Visibilidad, datos y OTAs
El protagonismo de las OTAs está ligado a su capacidad de inversión en marketing y al uso intensivo de datos. La visibilidad genera volumen, que a su vez fortalece la base de datos y consolida su ventaja competitiva.
Con la integración en interfaces de IA, estas plataformas pasan a ocupar también el inicio de la jornada de decisión. En este contexto, la lógica de optimización cambia: los motores de búsqueda dan paso a motores de respuesta, y la presencia digital pasa a depender también de menciones en redes sociales, sitios de reseñas y foros.
Agentes autónomos en la hotelería
Otro factor de transformación es el avance de los agentes autónomos, capaces de ejecutar tareas completas como organizar viajes, comparar opciones y realizar reservas con mínima intervención del usuario.
Para los hoteles, el desafío radica en la infraestructura tecnológica. Sistemas fragmentados y datos poco integrados limitan el uso estratégico de la información.

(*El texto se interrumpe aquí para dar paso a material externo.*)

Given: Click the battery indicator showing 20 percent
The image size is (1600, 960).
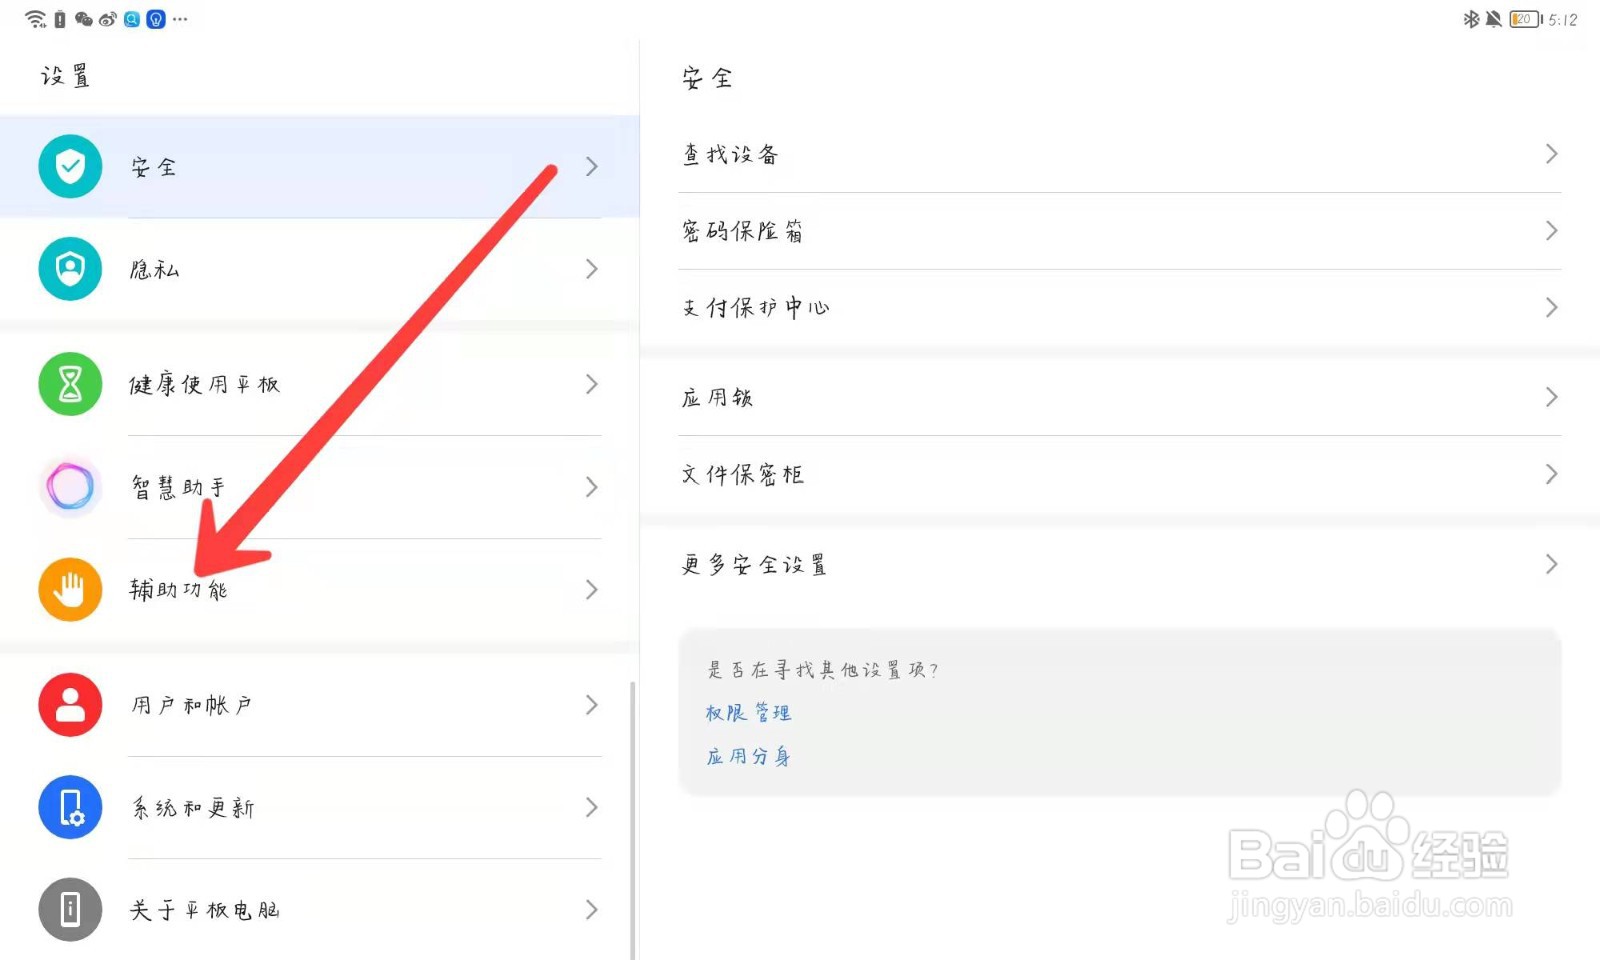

La adaptación requiere integración de datos, modernización de sistemas y capacitación de equipos en herramientas basadas en IA.
Cambio en la lógica de distribución
La IA se consolida como punto de partida en la búsqueda de viajes. Mientras algunos viajeros ya utilizan estas herramientas, las plataformas de distribución operan activamente dentro de estos ecosistemas, lo que refuerza la tendencia hacia una mayor dependencia de estas interfaces para la visibilidad.
Contenido y decisión
Con este cambio de comportamiento, el precio deja de ser el único factor determinante. Elementos como el contenido, el posicionamiento y la identidad de marca ganan peso en la decisión.
En este escenario, destacan tres frentes estratégicos: presencia en entornos de IA, claridad en la propuesta de valor y capacidad de conversión directa, con tarifas actualizadas e integración tecnológica.
La base de este proceso es la organización de datos. Información estructurada y centralizada permite alimentar sistemas inteligentes y habilitar ofertas más personalizadas a lo largo de la jornada del cliente.
Costos y consolidación
La adopción de nuevas tecnologías implica inversiones y ajustes operativos, aunque la tendencia apunta a una reducción de costos en el largo plazo. Al mismo tiempo, la complejidad operativa pasa a formar parte del modelo.
El nuevo entorno también puede favorecer a marcas con posicionamiento consolidado, mientras que hoteles independientes con baja presencia digital podrían aumentar su dependencia de intermediarios, acelerando movimientos de consolidación.
Segmento corporativo
Las transformaciones también alcanzan el segmento corporativo y de eventos, con mayor automatización de procesos y reservas. Sin embargo, la adopción tecnológica aún es limitada en parte del sector, lo que puede afectar la competitividad en el corto plazo.
De listas a respuestas
El cambio en curso redefine la lógica de descubrimiento y decisión en la hotelería. Las listas dan paso a respuestas directas y la navegación migra hacia entornos conversacionales.
En este contexto, la visibilidad depende cada vez más de la conectividad de datos y de una presencia digital consistente. Al mismo tiempo, los canales propios, como bases de datos de clientes, siguen siendo activos clave para estrategias de relación y conversión.
Para la hotelería, el desafío no es solo adoptar tecnología, sino también revisar su posicionamiento, estructura y modelo de distribución frente a una transformación que ya está en marcha.